Methodology of ecoinvent 3

Methodology of ecoinvent 3

Why is the LCIA score of a certain product negative?

In most these cases, the production of materials and services creates a mix of burdens and credits. When a score is positive, like in most cases, the net effect is a damage on the environment.

However, in some cases, a score is negative, indicating that the credits are larger than the burdens. Several elements can explain a negative score.

Negative characterisation factors


Some substances are paired with a negative characterisation factor (CF). These substances are recognised for example to contribute to global cooling. In the case of CO2, some exchanges represent long-term carbon sequestration. In-depth explanation about this topic can be found in the LCIA implementation report, available in the file section of ecoQuery for the users with a licence.

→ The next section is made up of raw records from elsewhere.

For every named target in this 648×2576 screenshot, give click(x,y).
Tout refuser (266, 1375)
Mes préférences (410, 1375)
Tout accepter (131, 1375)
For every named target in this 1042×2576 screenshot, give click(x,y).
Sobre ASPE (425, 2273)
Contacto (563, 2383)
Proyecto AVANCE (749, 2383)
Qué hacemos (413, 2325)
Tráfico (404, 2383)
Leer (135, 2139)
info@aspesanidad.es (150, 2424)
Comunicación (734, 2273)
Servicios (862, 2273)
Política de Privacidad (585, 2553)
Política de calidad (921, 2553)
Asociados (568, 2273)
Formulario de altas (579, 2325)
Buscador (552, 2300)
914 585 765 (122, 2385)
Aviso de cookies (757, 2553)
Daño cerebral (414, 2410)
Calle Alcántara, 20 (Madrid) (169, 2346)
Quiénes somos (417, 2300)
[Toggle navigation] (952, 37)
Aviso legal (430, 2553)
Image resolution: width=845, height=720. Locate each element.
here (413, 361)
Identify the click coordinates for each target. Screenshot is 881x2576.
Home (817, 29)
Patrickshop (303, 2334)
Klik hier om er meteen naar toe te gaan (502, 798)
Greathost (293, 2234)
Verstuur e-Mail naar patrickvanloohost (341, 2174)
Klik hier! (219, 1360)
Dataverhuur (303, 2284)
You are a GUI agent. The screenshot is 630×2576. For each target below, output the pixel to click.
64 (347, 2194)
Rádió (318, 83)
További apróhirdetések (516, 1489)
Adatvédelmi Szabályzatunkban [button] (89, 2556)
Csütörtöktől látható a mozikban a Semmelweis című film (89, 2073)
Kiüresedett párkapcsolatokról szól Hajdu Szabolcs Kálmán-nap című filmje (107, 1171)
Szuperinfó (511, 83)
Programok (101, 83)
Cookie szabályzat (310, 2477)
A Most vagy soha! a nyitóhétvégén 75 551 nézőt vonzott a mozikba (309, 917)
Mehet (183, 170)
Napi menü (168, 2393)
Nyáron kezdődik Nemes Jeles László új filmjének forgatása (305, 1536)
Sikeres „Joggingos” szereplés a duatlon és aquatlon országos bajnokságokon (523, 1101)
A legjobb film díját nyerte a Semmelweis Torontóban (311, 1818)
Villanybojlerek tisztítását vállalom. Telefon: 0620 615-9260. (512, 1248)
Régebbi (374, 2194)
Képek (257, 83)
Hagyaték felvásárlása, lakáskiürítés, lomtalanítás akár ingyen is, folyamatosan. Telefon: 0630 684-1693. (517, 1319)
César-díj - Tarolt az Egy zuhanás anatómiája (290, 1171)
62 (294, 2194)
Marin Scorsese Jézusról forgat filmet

In the case of water impact assessment, for some methods, water consumed is characterised with a positive CF (water consumption has damaging effect), and water emitted has a negative CF (putting the water back to the environment is beneficial).

Avoided production

Depending on the way multi-output datasets are allocated, or if consequential modelling is applied, the production of a certain intermediate exchanges can result in the decrease of production of another. This avoided production, displayed in the scaling vector with a negative sign, will propagate to this dataset's contribution to the inventory.

Negative emissions

Some substances are emitted with a negative amount. This is the case for example of uptake of certain metal by crops.

It is not possible to guess the cause of a negative impact score. When confronted with this situation, just like any seemingly counterintuitive result in LCA, it is necessary to investigate by analysing the contribution of each unit process and elementary exchange to the final score. Software tools are usually designed to facilitate this kind of assessment.